> Required work
Pick out and copy every line in the records below that contains the string "size".

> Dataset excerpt
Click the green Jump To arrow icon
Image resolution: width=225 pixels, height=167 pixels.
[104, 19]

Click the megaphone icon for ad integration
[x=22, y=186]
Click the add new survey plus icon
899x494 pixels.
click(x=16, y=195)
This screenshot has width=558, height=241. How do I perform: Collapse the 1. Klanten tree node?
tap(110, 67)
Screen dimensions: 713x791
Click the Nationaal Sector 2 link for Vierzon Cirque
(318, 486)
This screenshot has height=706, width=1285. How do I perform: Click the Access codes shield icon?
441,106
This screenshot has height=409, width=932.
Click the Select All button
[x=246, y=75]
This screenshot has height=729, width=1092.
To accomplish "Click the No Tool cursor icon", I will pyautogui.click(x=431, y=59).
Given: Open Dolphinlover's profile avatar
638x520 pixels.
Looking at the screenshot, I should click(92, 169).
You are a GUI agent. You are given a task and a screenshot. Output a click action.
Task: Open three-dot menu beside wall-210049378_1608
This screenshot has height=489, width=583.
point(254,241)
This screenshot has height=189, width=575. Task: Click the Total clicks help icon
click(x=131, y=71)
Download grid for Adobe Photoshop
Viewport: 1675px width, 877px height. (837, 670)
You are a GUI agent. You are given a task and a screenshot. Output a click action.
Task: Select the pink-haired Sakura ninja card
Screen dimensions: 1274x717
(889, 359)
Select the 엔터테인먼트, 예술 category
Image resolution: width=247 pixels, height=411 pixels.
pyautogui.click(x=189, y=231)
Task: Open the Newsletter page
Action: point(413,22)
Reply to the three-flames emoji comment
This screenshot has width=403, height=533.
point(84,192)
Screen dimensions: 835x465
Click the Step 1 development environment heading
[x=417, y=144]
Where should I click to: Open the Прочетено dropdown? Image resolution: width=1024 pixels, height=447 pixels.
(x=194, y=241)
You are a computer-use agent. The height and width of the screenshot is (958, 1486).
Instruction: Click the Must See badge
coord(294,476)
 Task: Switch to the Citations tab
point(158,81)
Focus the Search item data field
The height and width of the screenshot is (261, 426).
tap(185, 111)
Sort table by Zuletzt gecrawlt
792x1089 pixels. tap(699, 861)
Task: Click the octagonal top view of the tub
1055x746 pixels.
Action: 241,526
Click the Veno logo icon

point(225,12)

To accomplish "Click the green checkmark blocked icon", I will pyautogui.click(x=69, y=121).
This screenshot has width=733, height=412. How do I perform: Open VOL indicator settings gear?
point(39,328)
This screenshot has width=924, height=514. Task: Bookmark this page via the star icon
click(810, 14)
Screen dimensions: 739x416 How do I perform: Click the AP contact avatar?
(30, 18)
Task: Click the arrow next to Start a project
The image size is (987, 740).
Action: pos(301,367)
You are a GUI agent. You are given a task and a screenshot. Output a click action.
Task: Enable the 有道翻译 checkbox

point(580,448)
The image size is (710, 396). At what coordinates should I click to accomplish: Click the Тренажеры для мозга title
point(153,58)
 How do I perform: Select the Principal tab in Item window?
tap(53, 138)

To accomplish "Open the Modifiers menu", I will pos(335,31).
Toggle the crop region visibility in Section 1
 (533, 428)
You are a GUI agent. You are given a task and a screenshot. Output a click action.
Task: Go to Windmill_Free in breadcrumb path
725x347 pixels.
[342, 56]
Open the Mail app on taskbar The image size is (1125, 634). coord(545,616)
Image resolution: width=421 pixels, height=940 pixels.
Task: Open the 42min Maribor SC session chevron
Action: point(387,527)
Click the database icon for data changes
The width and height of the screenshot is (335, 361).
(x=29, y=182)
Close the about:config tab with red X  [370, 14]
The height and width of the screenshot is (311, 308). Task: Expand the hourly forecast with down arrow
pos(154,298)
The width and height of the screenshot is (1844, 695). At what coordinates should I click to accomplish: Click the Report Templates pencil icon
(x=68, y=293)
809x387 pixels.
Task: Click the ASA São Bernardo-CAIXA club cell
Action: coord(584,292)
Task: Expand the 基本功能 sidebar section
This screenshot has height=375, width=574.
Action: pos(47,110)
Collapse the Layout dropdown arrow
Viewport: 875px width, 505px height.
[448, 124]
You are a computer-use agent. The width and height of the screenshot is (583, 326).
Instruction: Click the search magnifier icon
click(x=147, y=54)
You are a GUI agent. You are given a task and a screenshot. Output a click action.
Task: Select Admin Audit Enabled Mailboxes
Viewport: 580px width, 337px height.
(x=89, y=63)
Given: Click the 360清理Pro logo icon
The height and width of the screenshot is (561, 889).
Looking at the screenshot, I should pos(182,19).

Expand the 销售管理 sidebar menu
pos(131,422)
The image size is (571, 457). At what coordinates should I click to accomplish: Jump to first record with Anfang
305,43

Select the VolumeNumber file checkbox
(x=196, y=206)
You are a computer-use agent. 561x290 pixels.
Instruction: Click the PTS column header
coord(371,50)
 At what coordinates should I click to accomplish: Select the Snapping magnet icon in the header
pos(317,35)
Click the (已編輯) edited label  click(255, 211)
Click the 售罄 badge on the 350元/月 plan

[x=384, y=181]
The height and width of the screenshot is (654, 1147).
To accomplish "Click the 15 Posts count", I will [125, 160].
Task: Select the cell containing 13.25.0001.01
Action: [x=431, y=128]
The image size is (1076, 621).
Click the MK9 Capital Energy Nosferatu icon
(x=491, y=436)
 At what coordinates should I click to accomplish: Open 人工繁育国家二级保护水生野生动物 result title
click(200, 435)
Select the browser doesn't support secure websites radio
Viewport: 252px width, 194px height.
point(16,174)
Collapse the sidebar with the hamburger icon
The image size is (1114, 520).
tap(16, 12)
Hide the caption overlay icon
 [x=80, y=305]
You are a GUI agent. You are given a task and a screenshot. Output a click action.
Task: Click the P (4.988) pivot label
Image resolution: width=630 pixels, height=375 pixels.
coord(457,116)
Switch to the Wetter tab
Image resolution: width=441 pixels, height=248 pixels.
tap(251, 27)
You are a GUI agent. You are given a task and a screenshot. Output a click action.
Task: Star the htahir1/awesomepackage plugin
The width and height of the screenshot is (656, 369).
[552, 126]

> Written answer
The image size is (987, 740).
The image size is (710, 396). At what coordinates should I click to accomplish: Click the Тренажеры для мозга title
Open the Mail app on taskbar The image size is (1125, 634). coord(545,616)
The image size is (571, 457). At what coordinates should I click to accomplish: Jump to first record with Anfang
The image size is (1076, 621).
The image size is (1114, 520).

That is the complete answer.